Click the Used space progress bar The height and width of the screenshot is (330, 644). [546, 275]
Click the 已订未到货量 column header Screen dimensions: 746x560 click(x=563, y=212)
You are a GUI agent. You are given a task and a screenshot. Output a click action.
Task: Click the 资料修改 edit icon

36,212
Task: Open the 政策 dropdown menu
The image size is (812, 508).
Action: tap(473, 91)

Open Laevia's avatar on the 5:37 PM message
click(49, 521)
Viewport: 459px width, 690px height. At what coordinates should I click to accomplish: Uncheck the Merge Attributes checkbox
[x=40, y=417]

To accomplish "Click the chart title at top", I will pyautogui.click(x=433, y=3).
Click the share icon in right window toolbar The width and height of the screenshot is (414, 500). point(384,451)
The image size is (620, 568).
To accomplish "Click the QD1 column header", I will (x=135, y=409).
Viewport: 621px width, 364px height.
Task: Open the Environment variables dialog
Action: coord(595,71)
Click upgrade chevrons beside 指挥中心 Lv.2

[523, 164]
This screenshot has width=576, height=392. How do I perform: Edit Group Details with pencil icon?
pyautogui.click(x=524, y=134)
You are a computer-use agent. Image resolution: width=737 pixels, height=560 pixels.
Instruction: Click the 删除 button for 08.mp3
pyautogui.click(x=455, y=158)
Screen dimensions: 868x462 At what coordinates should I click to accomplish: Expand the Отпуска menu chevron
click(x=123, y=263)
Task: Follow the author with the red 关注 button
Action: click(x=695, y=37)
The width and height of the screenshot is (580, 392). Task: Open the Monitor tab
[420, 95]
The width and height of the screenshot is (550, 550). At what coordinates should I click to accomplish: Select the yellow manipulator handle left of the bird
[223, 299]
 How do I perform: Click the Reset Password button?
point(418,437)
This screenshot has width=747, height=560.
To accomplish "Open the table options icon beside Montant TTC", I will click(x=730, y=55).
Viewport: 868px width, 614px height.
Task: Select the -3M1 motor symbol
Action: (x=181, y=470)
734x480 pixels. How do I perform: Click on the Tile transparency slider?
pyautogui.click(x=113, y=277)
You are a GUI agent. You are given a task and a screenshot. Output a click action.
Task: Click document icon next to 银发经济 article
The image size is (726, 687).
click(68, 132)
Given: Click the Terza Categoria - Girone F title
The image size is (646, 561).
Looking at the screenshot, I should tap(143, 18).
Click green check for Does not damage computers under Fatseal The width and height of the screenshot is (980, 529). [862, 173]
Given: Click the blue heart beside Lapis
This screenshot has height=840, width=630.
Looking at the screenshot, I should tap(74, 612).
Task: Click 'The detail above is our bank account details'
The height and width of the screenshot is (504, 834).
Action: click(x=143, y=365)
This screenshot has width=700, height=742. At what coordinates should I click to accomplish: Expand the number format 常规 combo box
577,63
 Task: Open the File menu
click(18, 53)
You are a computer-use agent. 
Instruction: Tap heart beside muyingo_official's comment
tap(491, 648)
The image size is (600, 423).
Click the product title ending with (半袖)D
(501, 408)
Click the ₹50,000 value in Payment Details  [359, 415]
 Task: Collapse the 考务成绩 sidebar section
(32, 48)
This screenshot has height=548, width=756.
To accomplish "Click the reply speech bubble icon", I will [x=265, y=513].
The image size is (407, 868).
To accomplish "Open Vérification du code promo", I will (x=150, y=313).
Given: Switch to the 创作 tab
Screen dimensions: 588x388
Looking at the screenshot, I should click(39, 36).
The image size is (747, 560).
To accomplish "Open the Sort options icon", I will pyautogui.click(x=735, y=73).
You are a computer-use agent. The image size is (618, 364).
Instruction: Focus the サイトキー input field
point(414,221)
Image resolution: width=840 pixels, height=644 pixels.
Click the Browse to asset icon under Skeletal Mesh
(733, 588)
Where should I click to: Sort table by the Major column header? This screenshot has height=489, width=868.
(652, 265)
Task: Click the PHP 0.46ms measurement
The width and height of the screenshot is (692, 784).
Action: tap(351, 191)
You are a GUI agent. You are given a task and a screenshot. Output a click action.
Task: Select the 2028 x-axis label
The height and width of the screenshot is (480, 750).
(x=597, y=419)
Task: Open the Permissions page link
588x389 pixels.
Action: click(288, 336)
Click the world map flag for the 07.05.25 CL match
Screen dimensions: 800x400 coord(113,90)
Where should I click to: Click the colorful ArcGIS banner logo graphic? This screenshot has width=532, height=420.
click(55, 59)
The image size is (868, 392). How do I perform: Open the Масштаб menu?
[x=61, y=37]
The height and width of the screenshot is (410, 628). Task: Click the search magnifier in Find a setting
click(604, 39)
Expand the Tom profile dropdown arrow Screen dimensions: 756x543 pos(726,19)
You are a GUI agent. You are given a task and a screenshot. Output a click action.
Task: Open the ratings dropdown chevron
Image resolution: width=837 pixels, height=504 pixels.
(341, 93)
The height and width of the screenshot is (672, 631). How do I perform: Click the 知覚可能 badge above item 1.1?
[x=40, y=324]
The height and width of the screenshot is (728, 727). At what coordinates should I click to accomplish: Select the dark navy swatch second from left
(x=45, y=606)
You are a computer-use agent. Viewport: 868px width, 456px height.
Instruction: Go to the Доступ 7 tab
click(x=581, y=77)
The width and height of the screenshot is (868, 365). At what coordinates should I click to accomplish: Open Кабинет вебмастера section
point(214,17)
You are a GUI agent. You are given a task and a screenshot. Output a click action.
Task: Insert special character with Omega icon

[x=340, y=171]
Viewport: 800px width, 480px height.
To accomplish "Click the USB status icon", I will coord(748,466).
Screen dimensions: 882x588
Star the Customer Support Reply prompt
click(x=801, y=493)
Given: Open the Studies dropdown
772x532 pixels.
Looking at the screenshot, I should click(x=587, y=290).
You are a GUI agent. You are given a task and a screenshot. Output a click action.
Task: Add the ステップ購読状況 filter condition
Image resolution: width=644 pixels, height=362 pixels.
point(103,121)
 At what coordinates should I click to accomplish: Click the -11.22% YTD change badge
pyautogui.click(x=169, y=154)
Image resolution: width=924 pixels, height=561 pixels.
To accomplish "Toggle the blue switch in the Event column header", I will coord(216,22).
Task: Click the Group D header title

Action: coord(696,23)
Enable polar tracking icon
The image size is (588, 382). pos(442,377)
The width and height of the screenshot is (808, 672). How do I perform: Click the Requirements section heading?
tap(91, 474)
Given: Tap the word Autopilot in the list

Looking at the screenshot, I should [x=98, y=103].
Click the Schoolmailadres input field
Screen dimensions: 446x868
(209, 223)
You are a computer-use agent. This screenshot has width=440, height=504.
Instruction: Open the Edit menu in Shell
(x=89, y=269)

------------

WORK TASK
Set down, unchanged, only those lines above that fall between the line with "734x480 pixels. How" and the line with "Given: Click the Terza", the two end lines included.

RESULT OF THIS EXERCISE
734x480 pixels. How do I perform: Click on the Tile transparency slider?
pyautogui.click(x=113, y=277)
You are a GUI agent. You are given a task and a screenshot. Output a click action.
Task: Click document icon next to 银发经济 article
The image size is (726, 687).
click(68, 132)
Given: Click the Terza Categoria - Girone F title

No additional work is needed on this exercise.